The need for neutral, expert preservation and analysis of digital evidence arises in many types of cases ranging from internal investigations and contract or employment disputes to theft of trade secrets, patent infringement, copyright infringement, and other intellectual property cases. Often, the need arises because, in the course of the examination, the examiner will have access to highly confidential information on computer media belonging to one party, who must be able to trust the examiner to keep the information confidential unless a court orders disclosure. In some situations, one party seeks to use an independent examiner to voluntarily provide extra assurance to the other party that digital evidence is being preserved, analyzed, or handled appropriately, such as when a corporate defendant seeks to expunge from its network data that an employee inappropriately introduced from a former employer. In internal investigations or securities litigation, a company may have to collect data from board members who have intermingled discoverable data on the computers or networks of another company that is their primary employer, and the company then will require the meticulous segregation of relevant information from confidential data of the other company.

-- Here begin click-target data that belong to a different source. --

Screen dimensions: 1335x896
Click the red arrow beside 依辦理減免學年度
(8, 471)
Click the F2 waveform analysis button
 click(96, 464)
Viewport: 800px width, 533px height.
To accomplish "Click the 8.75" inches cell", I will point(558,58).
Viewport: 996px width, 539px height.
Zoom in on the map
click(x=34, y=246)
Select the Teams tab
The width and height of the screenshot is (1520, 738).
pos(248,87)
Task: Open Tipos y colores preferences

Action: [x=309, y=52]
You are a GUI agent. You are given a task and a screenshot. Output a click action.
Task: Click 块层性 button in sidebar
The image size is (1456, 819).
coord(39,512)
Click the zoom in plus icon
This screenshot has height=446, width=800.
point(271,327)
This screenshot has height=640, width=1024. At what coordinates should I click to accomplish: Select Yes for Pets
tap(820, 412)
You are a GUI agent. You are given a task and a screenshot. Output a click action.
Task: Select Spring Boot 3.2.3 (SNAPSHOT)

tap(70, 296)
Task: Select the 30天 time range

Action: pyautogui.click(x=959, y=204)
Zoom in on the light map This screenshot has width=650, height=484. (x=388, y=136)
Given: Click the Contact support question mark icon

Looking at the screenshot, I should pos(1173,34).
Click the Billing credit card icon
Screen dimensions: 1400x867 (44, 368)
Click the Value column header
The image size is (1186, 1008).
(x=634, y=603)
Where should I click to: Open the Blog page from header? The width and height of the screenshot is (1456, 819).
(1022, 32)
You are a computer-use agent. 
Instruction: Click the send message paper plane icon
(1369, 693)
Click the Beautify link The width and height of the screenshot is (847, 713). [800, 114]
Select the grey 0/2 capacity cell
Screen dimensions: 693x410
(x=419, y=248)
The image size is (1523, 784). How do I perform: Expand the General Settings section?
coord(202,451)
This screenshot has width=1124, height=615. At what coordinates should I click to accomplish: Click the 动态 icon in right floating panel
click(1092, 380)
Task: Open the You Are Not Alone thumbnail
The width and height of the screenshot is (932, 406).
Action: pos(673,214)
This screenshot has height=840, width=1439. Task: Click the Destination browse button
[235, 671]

Stroz Friedberg has been retained by civil parties or appointed by the court to be a neutral examiner in many such cases. This neutral role usually requires the development and implementation of detailed protocols to provide comfort and assurance to all parties that discoverable information is identified and confidential information is protected. Stroz Friedberg’s legal and technical acumen, combined with our normal methodology and technical practices, are geared to provide this assurance. We apply an independent, just-the-facts methodology and peer review our expert opinions across cases so that similar technical conclusions are reached on the same set of facts, regardless of who has hired us.
Stroz Friedberg is at the forefront of the development of protocols in neutral forensic examination cases. A clear written protocol is critical in providing the transparency, fairness, and ground rules for any neutral forensic examination. Accordingly, we can guide counsel in addressing such issues as:
- How the parties’ communications regarding the results of the neutral examination should occur
- To what data the neutral examiner should have access
- How to handle a party’s concern that the neutral examiner will disclose highly-confidential data to the adverse party
- How to test the producing party’s claims of privilege or irrelevance when the requesting party can not see the data that the producing party is urging be withheld
- Whether the requesting party should receive access to the producing party’s search terms or search methodology
Stroz Friedberg’s reputation for neutrality and fairness has been a significant factor in our selection as the neutral digital forensic consultant in high profile cases, such as the federal government investigation of Congressman William Jefferson in the Eastern District of Virginia. In the AMD v. Intel antitrust suit, the parties unanimously recommended Stroz Friedberg as the neutral Consultant to the Special Master on the highly contentious electronic discovery and digital forensic issues in that case; the recommendation was accepted by the court.